There is an unfortunate myth about estate planning: It is only appropriate for seniors or the elderly. While estate planning is unquestionably important for this age group, the truth is that all of us need to plan our estates and get our affairs in order regardless of how young or healthy we are. There are many reasons for this. Furthermore, some states, such as California, have their own tax laws that are vital to understand.
An unfortunate truth: You could die young
None of us like to think about the possibility of dying young, but the ugly and unfortunate truth is that it could happen to any of us. Consider the following facts.
- Life expectancy is shrinking in the United States, largely as a result of a rise in drug overdoses, suicides and other illnesses.
- Tens of thousands of Americans die every year with the deaths occurring as a result of accidents, violence or an unexpected illness.

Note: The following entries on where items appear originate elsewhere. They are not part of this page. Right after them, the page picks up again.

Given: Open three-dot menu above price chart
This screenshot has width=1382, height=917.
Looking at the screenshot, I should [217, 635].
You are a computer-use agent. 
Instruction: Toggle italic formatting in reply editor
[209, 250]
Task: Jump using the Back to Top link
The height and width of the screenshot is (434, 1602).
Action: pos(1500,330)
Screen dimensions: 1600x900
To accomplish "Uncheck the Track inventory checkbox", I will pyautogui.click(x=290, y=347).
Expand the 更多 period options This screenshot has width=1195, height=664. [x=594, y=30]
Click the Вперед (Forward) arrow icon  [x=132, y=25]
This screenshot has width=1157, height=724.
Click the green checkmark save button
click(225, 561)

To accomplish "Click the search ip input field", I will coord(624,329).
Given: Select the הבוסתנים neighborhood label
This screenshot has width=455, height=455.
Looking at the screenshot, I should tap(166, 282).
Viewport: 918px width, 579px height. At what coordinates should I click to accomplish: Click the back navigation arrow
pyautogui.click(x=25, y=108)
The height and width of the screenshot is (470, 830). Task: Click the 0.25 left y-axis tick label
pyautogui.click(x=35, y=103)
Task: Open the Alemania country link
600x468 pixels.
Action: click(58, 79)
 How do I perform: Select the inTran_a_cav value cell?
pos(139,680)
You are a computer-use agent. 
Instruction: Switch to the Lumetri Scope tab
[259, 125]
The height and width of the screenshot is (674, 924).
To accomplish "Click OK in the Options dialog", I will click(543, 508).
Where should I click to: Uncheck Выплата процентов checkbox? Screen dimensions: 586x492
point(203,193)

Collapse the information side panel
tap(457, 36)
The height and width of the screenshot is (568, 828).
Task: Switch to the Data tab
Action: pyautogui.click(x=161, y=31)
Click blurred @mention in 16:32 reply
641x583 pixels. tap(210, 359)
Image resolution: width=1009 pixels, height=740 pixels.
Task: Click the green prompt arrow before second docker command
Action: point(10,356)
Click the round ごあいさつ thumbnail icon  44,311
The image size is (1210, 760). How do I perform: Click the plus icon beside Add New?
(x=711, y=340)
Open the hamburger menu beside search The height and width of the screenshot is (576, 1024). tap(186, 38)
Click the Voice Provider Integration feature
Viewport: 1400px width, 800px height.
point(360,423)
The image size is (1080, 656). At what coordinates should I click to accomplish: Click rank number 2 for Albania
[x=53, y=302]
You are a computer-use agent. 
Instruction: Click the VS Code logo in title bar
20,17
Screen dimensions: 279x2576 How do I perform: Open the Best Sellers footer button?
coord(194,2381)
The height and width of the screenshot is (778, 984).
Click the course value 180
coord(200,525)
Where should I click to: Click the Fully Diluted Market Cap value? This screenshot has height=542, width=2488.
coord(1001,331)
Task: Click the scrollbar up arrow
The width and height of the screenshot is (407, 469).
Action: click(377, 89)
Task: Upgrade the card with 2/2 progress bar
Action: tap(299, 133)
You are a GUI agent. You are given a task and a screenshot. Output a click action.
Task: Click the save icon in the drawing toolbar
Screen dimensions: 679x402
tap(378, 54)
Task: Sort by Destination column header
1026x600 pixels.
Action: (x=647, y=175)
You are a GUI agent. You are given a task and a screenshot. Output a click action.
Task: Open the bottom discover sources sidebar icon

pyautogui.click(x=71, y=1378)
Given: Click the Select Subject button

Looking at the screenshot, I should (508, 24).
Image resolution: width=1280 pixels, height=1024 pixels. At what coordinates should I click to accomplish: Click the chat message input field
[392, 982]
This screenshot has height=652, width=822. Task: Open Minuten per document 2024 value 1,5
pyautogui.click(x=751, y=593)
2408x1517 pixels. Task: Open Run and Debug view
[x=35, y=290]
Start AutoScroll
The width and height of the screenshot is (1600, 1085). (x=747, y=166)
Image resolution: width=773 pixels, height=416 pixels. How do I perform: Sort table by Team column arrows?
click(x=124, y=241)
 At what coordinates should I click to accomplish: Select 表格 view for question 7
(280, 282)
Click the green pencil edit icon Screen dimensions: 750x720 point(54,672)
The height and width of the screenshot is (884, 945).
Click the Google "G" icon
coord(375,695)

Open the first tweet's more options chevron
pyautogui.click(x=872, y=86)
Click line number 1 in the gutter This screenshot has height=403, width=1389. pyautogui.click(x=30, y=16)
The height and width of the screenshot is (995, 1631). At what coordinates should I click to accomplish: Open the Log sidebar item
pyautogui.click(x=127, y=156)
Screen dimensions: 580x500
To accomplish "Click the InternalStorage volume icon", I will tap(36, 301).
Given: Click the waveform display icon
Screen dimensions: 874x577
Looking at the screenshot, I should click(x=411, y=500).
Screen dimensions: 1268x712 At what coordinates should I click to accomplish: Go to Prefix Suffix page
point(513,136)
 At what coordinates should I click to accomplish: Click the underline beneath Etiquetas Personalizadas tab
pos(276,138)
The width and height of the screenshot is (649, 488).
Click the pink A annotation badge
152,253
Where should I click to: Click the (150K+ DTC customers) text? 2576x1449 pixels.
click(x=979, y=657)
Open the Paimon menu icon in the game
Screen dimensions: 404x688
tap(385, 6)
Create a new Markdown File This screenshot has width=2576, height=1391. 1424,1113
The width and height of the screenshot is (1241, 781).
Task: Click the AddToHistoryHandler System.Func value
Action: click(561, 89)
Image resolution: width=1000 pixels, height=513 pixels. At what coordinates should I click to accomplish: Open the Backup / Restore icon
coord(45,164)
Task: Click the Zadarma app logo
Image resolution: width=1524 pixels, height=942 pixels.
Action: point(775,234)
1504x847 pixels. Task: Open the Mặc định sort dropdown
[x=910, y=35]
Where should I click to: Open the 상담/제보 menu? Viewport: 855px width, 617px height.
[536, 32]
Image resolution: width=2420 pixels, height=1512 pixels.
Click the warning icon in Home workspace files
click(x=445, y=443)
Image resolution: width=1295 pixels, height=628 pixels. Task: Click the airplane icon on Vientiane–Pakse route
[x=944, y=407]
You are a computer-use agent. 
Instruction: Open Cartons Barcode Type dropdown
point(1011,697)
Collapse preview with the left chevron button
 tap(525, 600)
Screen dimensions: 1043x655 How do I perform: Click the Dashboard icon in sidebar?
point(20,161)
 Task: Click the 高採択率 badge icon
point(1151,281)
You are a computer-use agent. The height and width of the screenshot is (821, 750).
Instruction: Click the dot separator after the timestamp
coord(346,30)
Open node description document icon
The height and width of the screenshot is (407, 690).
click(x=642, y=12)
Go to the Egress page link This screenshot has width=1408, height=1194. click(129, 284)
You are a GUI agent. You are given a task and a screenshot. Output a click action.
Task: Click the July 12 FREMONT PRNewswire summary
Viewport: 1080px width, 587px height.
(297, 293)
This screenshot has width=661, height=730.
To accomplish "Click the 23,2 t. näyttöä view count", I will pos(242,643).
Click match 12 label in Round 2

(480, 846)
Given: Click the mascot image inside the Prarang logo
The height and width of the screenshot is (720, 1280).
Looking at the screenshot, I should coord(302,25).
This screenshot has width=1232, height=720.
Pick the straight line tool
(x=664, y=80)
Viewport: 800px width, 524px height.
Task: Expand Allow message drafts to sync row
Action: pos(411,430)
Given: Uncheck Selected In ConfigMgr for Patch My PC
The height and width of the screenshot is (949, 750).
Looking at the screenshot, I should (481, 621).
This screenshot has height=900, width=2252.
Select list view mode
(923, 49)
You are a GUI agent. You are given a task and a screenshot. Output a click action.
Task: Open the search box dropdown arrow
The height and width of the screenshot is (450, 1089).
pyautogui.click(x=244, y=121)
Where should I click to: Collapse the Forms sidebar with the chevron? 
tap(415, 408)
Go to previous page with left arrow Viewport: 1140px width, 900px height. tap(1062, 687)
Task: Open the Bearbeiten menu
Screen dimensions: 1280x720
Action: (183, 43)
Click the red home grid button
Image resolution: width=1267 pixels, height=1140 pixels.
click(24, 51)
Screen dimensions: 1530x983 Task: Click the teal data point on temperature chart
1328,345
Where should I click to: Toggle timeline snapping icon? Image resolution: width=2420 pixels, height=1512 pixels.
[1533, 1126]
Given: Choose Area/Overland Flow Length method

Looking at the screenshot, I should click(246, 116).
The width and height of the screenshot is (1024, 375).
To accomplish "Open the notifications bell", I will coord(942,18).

Significant tax advantages
A little-discussed advantage of taking the appropriate estate planning measures is that there are major tax advantages to doing so. Even if you are young, or relatively young, you can begin the process of setting up trusts to minimize your tax burden. Some states, such as California, do not have estate taxes, but there are still major federal taxes you could incur. These taxes will grow if you do not structure your estate appropriately, meaning that the federal government may siphon off a significant chunk of your wealth before it goes to your family. Indeed, when done properly, estate planning can help reduce your tax burden even while you are still alive.